Nursing considerations in the cirrhotic patient are to avoid infection and circulatory problems. Turn the patient and encourage coughing and deep breathing every 2 hours to prevent pneumonia. Because bleeding can occur, monitor the patient closely for signs of hypovolemia. Test any stool and emesis for blood. Follow closely any break in the patient's skin integrity for increased bleeding and apply pressure to injection sites. Warn the patient against straining at stool, blowing her or his nose, or sneezing too vigorously. Suggest the patient use a soft toothbrush and an electric razor.
Because of fatigue, muscle atrophy, and wasting, the patient needs to rest. Plan activities to include regular rest periods. To prevent breakdown of the skin, place the patient on an eggcrate or air mattress. Avoid using soap to bathe the patient; use moisturizing agents or lubricating lotion and massage areas of the skin that are potential breakdown sites. Use pressure-reducing mattresses or specialty beds to prevent skin breakdown. If patients are strong enough, assist them with ambulation to prevent muscle wasting.
Encourage the patient to verbalize questions, anxieties, and fears. In conversation, note any behavioral or personality changes, including increasing stupor, lethargy, or hallucinations. Arouse the patient periodically to determine his or her level of consciousness. Emotional and psychological support for the patient and family are important to eliminate anxiety and poor self-esteem. Involve the family members in the patient's care as a means of improving the patient's morale.
Patel, A., Walling, A., Ricks-Oddie, J., May, F., Saab, S., & Wenger, N. (2017). Palliative care and health care utilization for patients with end-stage liver disease at the end of life. Clinical Gastroenterology and Hepatology, 15(10), 1612–1619.
ALCOHOL ABUSE TREATMENT. Emphasize to the patient with alcoholic liver cirrhosis that continued alcohol use exacerbates the disease. Stress that alcoholic liver disease in its early stages is reversible when the patient abstains from alcohol. Encourage family involvement in alcohol abuse treatment. Assist the patient in obtaining counseling or support for her or his alcoholism.

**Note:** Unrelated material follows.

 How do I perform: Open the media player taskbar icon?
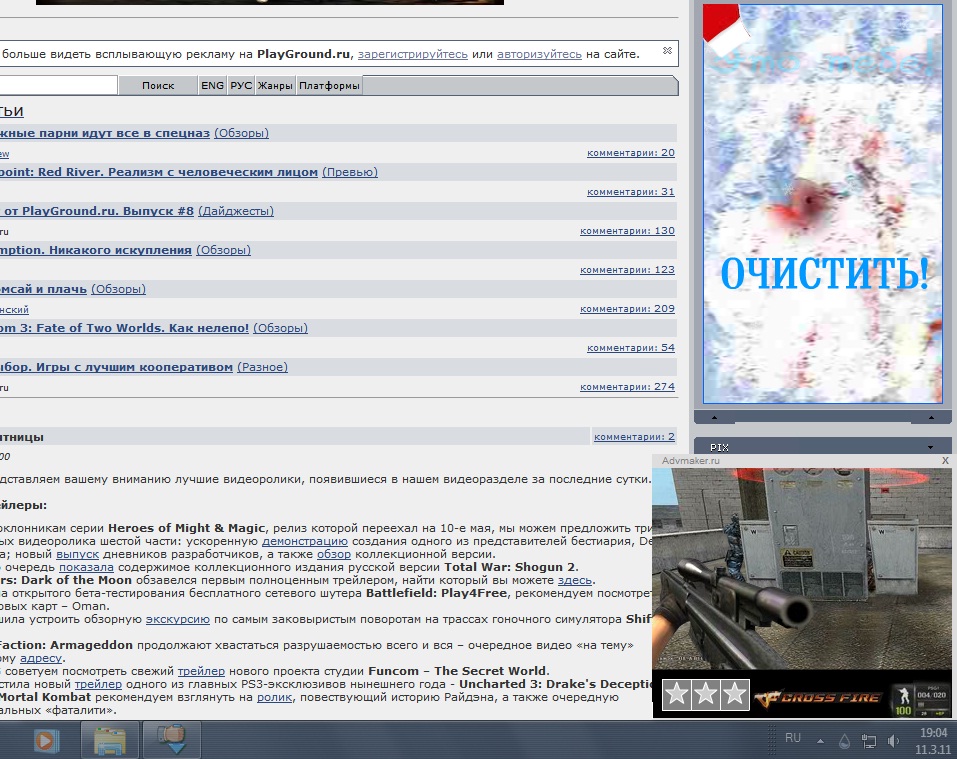point(47,740)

FOLLOW-UP. Encourage the patient to seek frequent medical follow-up. Visits from a community health nurse to monitor the patient's progress and to help with any questions or problems at home are also helpful. Transplant patients will need lifelong follow-up by a transplant clinic. When patients are discharged, make sure the patient and family understand all aspects of their medical regime, including medications, nutrition, protection from infection, signs of rejection, activity limits, and schedule of follow-up visits.
SUPPORT GROUPS. Refer the patient to an alcohol support group or liver transplant support group. Refer the patient and family to hospice for palliative care if appropriate in end-stage disease.